## Target position records:
********
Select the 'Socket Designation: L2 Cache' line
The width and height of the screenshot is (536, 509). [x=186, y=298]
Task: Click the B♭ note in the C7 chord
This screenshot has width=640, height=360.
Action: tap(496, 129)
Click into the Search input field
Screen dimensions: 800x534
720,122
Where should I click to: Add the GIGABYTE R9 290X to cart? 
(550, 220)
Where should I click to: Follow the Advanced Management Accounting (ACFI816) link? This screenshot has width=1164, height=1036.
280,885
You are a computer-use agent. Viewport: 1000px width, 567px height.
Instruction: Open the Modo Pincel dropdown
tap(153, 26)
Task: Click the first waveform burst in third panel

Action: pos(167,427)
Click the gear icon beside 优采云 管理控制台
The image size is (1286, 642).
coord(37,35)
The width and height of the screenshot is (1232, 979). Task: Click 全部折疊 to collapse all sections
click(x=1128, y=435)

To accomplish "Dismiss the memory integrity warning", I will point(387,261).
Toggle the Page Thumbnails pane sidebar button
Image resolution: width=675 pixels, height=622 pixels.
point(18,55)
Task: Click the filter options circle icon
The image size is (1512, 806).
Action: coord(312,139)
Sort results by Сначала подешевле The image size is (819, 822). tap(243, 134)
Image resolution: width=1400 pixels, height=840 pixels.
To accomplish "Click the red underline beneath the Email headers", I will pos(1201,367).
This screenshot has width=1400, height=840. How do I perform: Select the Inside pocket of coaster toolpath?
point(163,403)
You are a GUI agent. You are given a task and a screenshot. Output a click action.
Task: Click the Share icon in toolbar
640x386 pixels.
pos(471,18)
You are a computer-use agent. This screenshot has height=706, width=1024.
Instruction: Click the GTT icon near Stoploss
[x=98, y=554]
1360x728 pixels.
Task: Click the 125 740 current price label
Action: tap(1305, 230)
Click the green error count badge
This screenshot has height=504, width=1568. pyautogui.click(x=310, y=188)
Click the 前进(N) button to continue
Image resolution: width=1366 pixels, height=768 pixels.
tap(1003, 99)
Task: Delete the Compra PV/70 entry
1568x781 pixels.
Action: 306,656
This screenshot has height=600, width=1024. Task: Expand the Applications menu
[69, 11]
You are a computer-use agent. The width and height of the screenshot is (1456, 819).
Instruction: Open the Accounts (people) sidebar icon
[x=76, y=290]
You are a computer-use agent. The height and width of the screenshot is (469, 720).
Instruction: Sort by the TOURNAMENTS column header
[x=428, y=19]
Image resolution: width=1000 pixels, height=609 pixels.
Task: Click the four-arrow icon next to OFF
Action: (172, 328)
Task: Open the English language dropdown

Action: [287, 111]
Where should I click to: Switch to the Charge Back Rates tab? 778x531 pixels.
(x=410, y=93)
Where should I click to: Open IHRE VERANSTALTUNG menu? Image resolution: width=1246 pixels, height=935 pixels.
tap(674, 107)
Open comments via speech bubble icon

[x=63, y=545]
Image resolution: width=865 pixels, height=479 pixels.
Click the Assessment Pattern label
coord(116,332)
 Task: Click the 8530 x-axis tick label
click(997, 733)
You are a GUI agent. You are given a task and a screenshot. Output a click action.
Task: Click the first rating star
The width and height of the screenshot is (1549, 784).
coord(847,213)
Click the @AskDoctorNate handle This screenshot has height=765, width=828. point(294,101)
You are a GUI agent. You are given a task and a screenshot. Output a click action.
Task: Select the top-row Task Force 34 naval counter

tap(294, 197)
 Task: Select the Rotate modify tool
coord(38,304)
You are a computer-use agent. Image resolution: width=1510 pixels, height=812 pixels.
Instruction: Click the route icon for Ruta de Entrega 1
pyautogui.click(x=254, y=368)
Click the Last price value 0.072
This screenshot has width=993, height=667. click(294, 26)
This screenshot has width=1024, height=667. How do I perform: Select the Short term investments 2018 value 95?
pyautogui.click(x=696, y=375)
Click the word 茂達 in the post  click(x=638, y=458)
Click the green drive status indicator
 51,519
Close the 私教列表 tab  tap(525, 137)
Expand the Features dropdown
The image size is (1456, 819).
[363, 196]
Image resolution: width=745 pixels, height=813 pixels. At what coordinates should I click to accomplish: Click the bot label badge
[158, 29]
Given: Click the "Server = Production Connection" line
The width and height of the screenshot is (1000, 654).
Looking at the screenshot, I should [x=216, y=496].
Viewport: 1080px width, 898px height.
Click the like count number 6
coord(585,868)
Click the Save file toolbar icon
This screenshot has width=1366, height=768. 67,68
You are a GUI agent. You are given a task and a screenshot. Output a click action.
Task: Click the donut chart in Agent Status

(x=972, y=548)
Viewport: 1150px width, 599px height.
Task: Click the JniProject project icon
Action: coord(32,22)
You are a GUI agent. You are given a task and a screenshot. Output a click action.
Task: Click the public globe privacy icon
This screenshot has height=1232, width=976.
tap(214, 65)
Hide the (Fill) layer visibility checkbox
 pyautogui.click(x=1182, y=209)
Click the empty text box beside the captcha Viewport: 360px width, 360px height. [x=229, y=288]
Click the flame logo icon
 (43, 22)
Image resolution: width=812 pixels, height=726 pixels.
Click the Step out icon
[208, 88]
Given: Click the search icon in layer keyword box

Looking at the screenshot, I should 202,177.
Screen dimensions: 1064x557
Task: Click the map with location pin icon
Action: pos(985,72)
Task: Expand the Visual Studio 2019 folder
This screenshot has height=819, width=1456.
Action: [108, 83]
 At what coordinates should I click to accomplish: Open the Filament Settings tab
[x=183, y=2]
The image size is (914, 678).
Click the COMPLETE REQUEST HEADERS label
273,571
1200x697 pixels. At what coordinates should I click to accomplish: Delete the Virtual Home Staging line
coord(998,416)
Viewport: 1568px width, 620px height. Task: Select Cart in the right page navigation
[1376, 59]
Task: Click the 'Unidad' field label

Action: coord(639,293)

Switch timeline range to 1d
********
## SET PROBLEM:
Reproduce the lines above, swapping every "Where should I click to" for "Which point should I click to" and keeping everything else the same.

## REPLY TO THE EXERCISE:
Select the 'Socket Designation: L2 Cache' line
The width and height of the screenshot is (536, 509). [x=186, y=298]
Task: Click the B♭ note in the C7 chord
This screenshot has width=640, height=360.
Action: tap(496, 129)
Click into the Search input field
Screen dimensions: 800x534
720,122
Which point should I click to: Add the GIGABYTE R9 290X to cart? 
(550, 220)
Which point should I click to: Follow the Advanced Management Accounting (ACFI816) link? This screenshot has width=1164, height=1036.
280,885
You are a computer-use agent. Viewport: 1000px width, 567px height.
Instruction: Open the Modo Pincel dropdown
tap(153, 26)
Task: Click the first waveform burst in third panel

Action: pos(167,427)
Click the gear icon beside 优采云 管理控制台
The image size is (1286, 642).
coord(37,35)
The width and height of the screenshot is (1232, 979). Task: Click 全部折疊 to collapse all sections
click(x=1128, y=435)

To accomplish "Dismiss the memory integrity warning", I will point(387,261).
Toggle the Page Thumbnails pane sidebar button
Image resolution: width=675 pixels, height=622 pixels.
point(18,55)
Task: Click the filter options circle icon
The image size is (1512, 806).
Action: coord(312,139)
Sort results by Сначала подешевле The image size is (819, 822). tap(243, 134)
Image resolution: width=1400 pixels, height=840 pixels.
To accomplish "Click the red underline beneath the Email headers", I will pos(1201,367).
This screenshot has width=1400, height=840. How do I perform: Select the Inside pocket of coaster toolpath?
point(163,403)
You are a GUI agent. You are given a task and a screenshot. Output a click action.
Task: Click the Share icon in toolbar
640x386 pixels.
pos(471,18)
You are a computer-use agent. This screenshot has height=706, width=1024.
Instruction: Click the GTT icon near Stoploss
[x=98, y=554]
1360x728 pixels.
Task: Click the 125 740 current price label
Action: tap(1305, 230)
Click the green error count badge
This screenshot has height=504, width=1568. pyautogui.click(x=310, y=188)
Click the 前进(N) button to continue
Image resolution: width=1366 pixels, height=768 pixels.
tap(1003, 99)
Task: Delete the Compra PV/70 entry
1568x781 pixels.
Action: 306,656
This screenshot has height=600, width=1024. Task: Expand the Applications menu
[69, 11]
You are a computer-use agent. The width and height of the screenshot is (1456, 819).
Instruction: Open the Accounts (people) sidebar icon
[x=76, y=290]
You are a computer-use agent. The height and width of the screenshot is (469, 720).
Instruction: Sort by the TOURNAMENTS column header
[x=428, y=19]
Image resolution: width=1000 pixels, height=609 pixels.
Task: Click the four-arrow icon next to OFF
Action: (172, 328)
Task: Open the English language dropdown

Action: [287, 111]
Which point should I click to: Switch to the Charge Back Rates tab? 778x531 pixels.
(x=410, y=93)
Which point should I click to: Open IHRE VERANSTALTUNG menu? Image resolution: width=1246 pixels, height=935 pixels.
tap(674, 107)
Open comments via speech bubble icon

[x=63, y=545]
Image resolution: width=865 pixels, height=479 pixels.
Click the Assessment Pattern label
coord(116,332)
 Task: Click the 8530 x-axis tick label
click(997, 733)
You are a GUI agent. You are given a task and a screenshot. Output a click action.
Task: Click the first rating star
The width and height of the screenshot is (1549, 784).
coord(847,213)
Click the @AskDoctorNate handle This screenshot has height=765, width=828. point(294,101)
You are a GUI agent. You are given a task and a screenshot. Output a click action.
Task: Select the top-row Task Force 34 naval counter

tap(294, 197)
 Task: Select the Rotate modify tool
coord(38,304)
You are a computer-use agent. Image resolution: width=1510 pixels, height=812 pixels.
Instruction: Click the route icon for Ruta de Entrega 1
pyautogui.click(x=254, y=368)
Click the Last price value 0.072
This screenshot has width=993, height=667. click(294, 26)
This screenshot has width=1024, height=667. How do I perform: Select the Short term investments 2018 value 95?
pyautogui.click(x=696, y=375)
Click the word 茂達 in the post  click(x=638, y=458)
Click the green drive status indicator
 51,519
Close the 私教列表 tab  tap(525, 137)
Expand the Features dropdown
The image size is (1456, 819).
[363, 196]
Image resolution: width=745 pixels, height=813 pixels. At what coordinates should I click to accomplish: Click the bot label badge
[158, 29]
Given: Click the "Server = Production Connection" line
The width and height of the screenshot is (1000, 654).
Looking at the screenshot, I should [x=216, y=496].
Viewport: 1080px width, 898px height.
Click the like count number 6
coord(585,868)
Click the Save file toolbar icon
This screenshot has width=1366, height=768. 67,68
You are a GUI agent. You are given a task and a screenshot. Output a click action.
Task: Click the donut chart in Agent Status

(x=972, y=548)
Viewport: 1150px width, 599px height.
Task: Click the JniProject project icon
Action: coord(32,22)
You are a GUI agent. You are given a task and a screenshot. Output a click action.
Task: Click the public globe privacy icon
This screenshot has height=1232, width=976.
tap(214, 65)
Hide the (Fill) layer visibility checkbox
 pyautogui.click(x=1182, y=209)
Click the empty text box beside the captcha Viewport: 360px width, 360px height. [x=229, y=288]
Click the flame logo icon
 (43, 22)
Image resolution: width=812 pixels, height=726 pixels.
Click the Step out icon
[208, 88]
Given: Click the search icon in layer keyword box

Looking at the screenshot, I should 202,177.
Screen dimensions: 1064x557
Task: Click the map with location pin icon
Action: pos(985,72)
Task: Expand the Visual Studio 2019 folder
This screenshot has height=819, width=1456.
Action: [108, 83]
 At what coordinates should I click to accomplish: Open the Filament Settings tab
[x=183, y=2]
The image size is (914, 678).
Click the COMPLETE REQUEST HEADERS label
273,571
1200x697 pixels. At what coordinates should I click to accomplish: Delete the Virtual Home Staging line
coord(998,416)
Viewport: 1568px width, 620px height. Task: Select Cart in the right page navigation
[1376, 59]
Task: Click the 'Unidad' field label

Action: coord(639,293)

Switch timeline range to 1d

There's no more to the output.